MENHADEN FISH FACTORY
The use of menhaden in Carteret County dates to the 19th century. One story tells that northern soldiers occupying Beaufort saw that the waters were full of menhaden, and stories they told on their return encouraged businessmen in the north to come down and start plant operations here.
In 1881 a menhaden factory was established in Beaufort at Lennoxville, just east of Beaufort, in 1881 by Mr. Charles Pittman (C. P.) Dey, who came to the area from the northeast specifically for the purpose of starting a menhaden factory here. This was a sizable and successful factory, with a large planked platform for drying the fish. Mr. Dey’s boats had access to both the ocean and the sound waters. Several larger vessels (Nellie B. Dey and the C. P. Dey) fished in the ocean, and there were some other boats (i. e., Olympia, Bonito, and Convoy), both sail and motor, that fished in the sound. Mr. Dey became a prominent businessman in Beaufort, becoming involved in several other ventures, as well as performing civic responsibilities for the town.

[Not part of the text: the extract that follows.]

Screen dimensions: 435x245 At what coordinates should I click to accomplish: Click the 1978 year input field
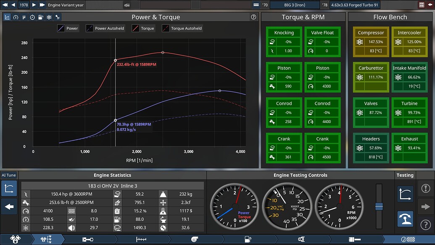point(23,5)
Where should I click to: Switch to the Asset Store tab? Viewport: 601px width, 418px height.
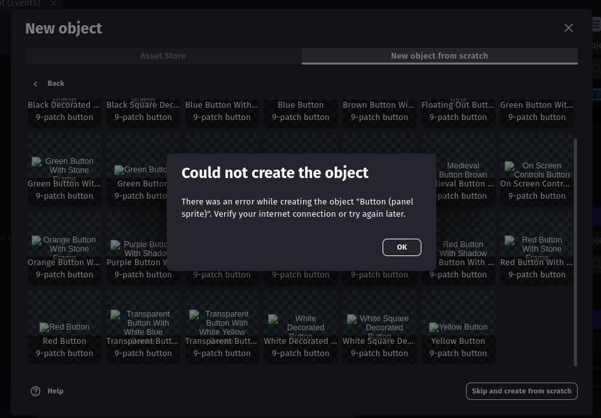[x=163, y=56]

Also, there were several early menhaden factories on the North River side of Beaufort (i. e., Ralph Howland in 1882 at Steep Point, Jones and Caffrey in 1885 at Lennoxville) that had boats fishing in the surrounding waters. Mr. Howland’s factory had a steam boiler, hydraulic press, steam pump, and used purse boats with seines. The factory was capable of processing 2,000 barrels of fish per day. The letterhead of his business showed Ralph Howland as a “manufacturer of fish scrap and oil, dealer in fish and general merchandise and commission merchant.”

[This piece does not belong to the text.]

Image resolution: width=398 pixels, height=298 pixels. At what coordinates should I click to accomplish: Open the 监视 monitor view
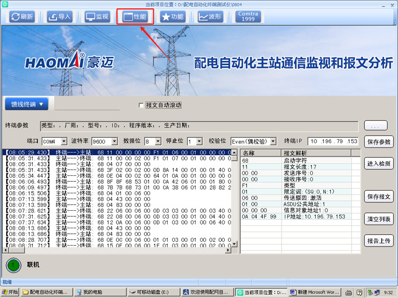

The North Carolina menhaden fishery flourished up into the late 1960s. Landings in the state accounted for about 70 percent of the South Atlantic fishery and about 20 percent of the total annual catch. At its height there were 7 major reduction factories in the state; 4 in Beaufort, 2 in Morehead City, and 1 in Southport. In the 1970s, however, the state’s menhaden fishery began to decline due to a reduction in the numbers of fish and competition from foreign sources. The last factory, Beaufort Fisheries on Taylors Creek, closed its doors in 2005. The Boathouse at Front Street Village was built in its former location.
Menhaden was a year-round fishery, and people could often smell the fish being reduced in town, calling it “the smell of money”. Reduction of menhaden generates three products: fish meal (presscake), condensed fish solubles, and oil. These are used as fertilizers, animal feeds, and human food supplements and in industrial applications.